OKULLAR, HASTANELER KAPANDI
Raporda İdlib’de sağlık hizmetlerinin de geçen aralık ayı sonrasında ciddi bir şekilde aksadığı aktarılıyor. Hastane, sağlık ocağı, bakım merkezi, seyyar klinik gibi toplam 72 sağlık tesisi kapanmıştır. Toplam 191 doktor, 304 hemşire ve 55 ebenin görev yaptığı bu tesislerin kapanması aylık düzenli görülen 106 bin vizitenin askıya alınması sonucunu doğurmuştur. Yapılamayan önemli ameliyat sayısı 1690 olarak gösteriliyor.
OCHA raporunda İdlib’de eğitim faaliyetinin da büyük ölçüde durduğu anlatılıyor. Kapanan okulların sayısı 180’dir. Zaten göç alan yerleşimlerdeki okulların çoğu yeni gelenler için sığınma barınaklarına dönmüştür. OCHA, okul çağında olup eğitimleri yer değiştirme nedeniyle etkilenen çocukların sayısını 180 bin olarak veriyor. Bu öğrenciler aileleri ile birlikte yollarda, sığınabildikleri yerlerde ya da açıkta yaşama tutunmaya çalışmaktadır.

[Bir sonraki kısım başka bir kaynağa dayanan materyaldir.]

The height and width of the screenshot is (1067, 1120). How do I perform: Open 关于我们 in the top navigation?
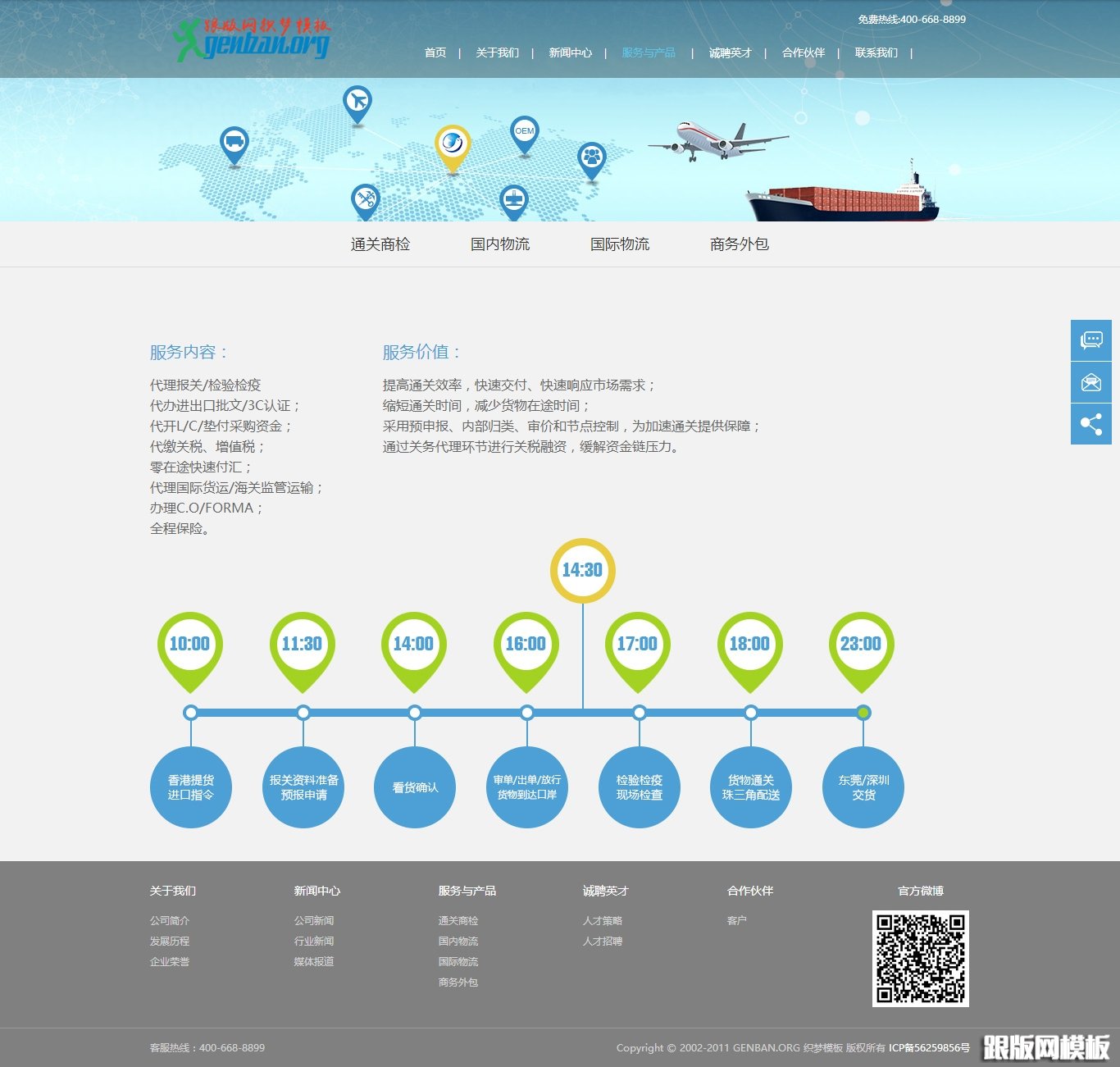tap(497, 52)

Bu metni okuduktan sonra köşe yazısını tamamlayan fotoğraftaki çocuğun yerinde bir yakınınızın olduğunu düşünün. Bir an gözlerinizi kapatıp açıkta, soğukta o bavulların, yatağın üstünde oturan çocukların kendi çocuklarınız ya da yeğenleriniz olduğunu düşünün.
İdlib’de yaşanan insanlık felaketine şimdi bir daha bakabilirsiniz. İdlib’e hoş geldiniz...
Önemli Not: Bu yazının geçilmesinden sonra dün akşam saatlerinde OCHA’nın tepe yöneticisi olan BM İnsani Yardım Direktörü Mark Lowcock , İdlib’deki duruma ilişkin yeni bir açıklama yaptı. Lowcock, açıklamasında 1 Aralık 2019 tarihinden sonra İdlib’de yerinden olan insanların sayısının 900 bine yükseldiğini bildirdi. Bu durumda OCHA’nın 12 Şubat’taki 800 bin tespitinden sonraki 5 gün içinde İdlib’de 100 bin kişilik yeni bir göç hareketinin yaşandığı ortaya çıkıyor.